Pose Estimation: Use Cases and Applications

Human Activity and Movement

Pose estimation models track and measure human movement. They can help power various applications, for example, an AI-based personal trainer. In this scenario, the trainer points a camera at an individual performing a workout, and the pose estimation model indicates whether the individual completed the exercise properly or not.

A personal trainer application powered by pose estimation makes home workout routines safer and more effective. Pose estimation models can run on mobile devices without Internet access, helping bring workouts (or other applications) to remote locations via mobile devices.

Augmented Reality Experiences

Pose estimation can help create realistic and responsive augmented reality (AR) experiences. It involves using non-variable key points to locate and track objects, such as paper sheets and musical instruments. 

Rigid pose estimation can determine an object’s primary key points and then track these key points as they move across real-world spaces. This technique enables overlaying a digital AR object on the real object the system is tracking.

Animation & Gaming

Pose estimation can potentially help streamline and automate character animation. It requires applying deep learning to pose estimation and real-time motion capture to eliminate the need for markers or specialized suits for character animation. 

Pose estimation based on deep learning can also help automate capturing animations for immersive video game experiences. Microsoft’s Kinect depth camera popularized this type of experience.

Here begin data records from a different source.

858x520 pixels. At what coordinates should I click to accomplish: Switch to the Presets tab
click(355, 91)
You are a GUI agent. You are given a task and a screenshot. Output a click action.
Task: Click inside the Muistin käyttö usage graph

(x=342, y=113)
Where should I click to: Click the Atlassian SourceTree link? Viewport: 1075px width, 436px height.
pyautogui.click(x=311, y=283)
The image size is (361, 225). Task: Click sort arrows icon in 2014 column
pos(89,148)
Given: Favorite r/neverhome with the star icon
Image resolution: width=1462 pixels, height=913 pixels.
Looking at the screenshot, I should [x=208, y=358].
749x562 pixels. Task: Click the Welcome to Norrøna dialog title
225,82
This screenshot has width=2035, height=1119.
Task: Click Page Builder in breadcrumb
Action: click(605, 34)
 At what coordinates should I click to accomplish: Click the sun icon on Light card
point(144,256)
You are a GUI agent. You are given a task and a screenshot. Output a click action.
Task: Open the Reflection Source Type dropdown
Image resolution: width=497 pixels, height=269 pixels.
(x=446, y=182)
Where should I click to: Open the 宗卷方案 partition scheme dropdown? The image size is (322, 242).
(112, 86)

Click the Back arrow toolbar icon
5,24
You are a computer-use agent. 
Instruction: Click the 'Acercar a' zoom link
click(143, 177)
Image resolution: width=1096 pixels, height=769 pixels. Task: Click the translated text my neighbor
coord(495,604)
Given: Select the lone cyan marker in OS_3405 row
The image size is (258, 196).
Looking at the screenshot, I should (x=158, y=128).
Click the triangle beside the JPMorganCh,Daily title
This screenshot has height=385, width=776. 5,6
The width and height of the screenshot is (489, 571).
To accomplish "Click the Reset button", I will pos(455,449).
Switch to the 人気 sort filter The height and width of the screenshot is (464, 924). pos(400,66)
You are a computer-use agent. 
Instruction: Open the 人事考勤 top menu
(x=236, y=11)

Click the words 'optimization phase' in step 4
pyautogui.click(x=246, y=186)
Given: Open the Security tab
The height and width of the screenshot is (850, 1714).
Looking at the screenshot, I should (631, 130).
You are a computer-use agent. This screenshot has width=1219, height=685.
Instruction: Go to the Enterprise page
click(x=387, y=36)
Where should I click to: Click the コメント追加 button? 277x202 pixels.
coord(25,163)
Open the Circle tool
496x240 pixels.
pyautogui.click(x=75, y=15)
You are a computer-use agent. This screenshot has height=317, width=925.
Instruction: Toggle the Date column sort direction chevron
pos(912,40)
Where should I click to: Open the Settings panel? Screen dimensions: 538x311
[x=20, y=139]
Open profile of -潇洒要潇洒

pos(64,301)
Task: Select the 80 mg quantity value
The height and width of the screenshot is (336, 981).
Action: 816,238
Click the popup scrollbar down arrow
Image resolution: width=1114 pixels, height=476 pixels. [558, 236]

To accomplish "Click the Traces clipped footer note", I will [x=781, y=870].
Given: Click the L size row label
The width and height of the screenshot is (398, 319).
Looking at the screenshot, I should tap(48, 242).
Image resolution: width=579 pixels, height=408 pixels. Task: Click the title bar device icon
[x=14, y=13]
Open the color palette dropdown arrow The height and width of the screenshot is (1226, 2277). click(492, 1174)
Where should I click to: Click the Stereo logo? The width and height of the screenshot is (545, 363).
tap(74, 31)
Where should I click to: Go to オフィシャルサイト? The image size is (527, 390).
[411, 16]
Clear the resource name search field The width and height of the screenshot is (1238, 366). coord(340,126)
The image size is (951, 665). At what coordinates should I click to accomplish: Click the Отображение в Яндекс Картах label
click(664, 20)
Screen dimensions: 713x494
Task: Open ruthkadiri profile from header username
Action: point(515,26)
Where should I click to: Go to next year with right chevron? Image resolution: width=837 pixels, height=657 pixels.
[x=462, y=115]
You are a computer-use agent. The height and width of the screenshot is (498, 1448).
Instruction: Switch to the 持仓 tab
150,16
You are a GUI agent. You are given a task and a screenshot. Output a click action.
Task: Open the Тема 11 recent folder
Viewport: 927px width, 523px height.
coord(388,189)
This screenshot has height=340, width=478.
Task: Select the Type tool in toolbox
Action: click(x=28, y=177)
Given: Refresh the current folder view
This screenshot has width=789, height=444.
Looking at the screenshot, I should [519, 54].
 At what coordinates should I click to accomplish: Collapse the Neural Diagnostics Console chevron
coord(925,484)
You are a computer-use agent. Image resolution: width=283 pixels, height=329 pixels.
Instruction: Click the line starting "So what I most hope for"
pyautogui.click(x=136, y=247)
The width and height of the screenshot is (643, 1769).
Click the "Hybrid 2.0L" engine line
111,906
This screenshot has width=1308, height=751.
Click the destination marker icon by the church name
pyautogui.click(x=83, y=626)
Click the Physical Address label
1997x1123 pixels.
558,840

Types of Human Pose Estimation

2D Human Pose Estimation

2D human pose estimation involves using visual input, such as images and videos, to predict the spatial location or 2D position of human body key points. Traditionally, 2D human pose estimation uses hand-crafted feature extraction techniques for individual body parts.

In the past, computer vision obtained global pose structures by describing the human body as a stick figure. Fortunately, modern deep learning approaches significantly improve 2D human pose estimation performance for single-person as well as multi-person pose estimation.

3D Human Pose Estimation

3D human pose estimation predicts the locations of human joints in 3D spaces. It works on monocular images or videos, and helps provide 3D structure information on the human body. It can power various applications, including 3D animation, 3D action prediction, and virtual and augmented reality.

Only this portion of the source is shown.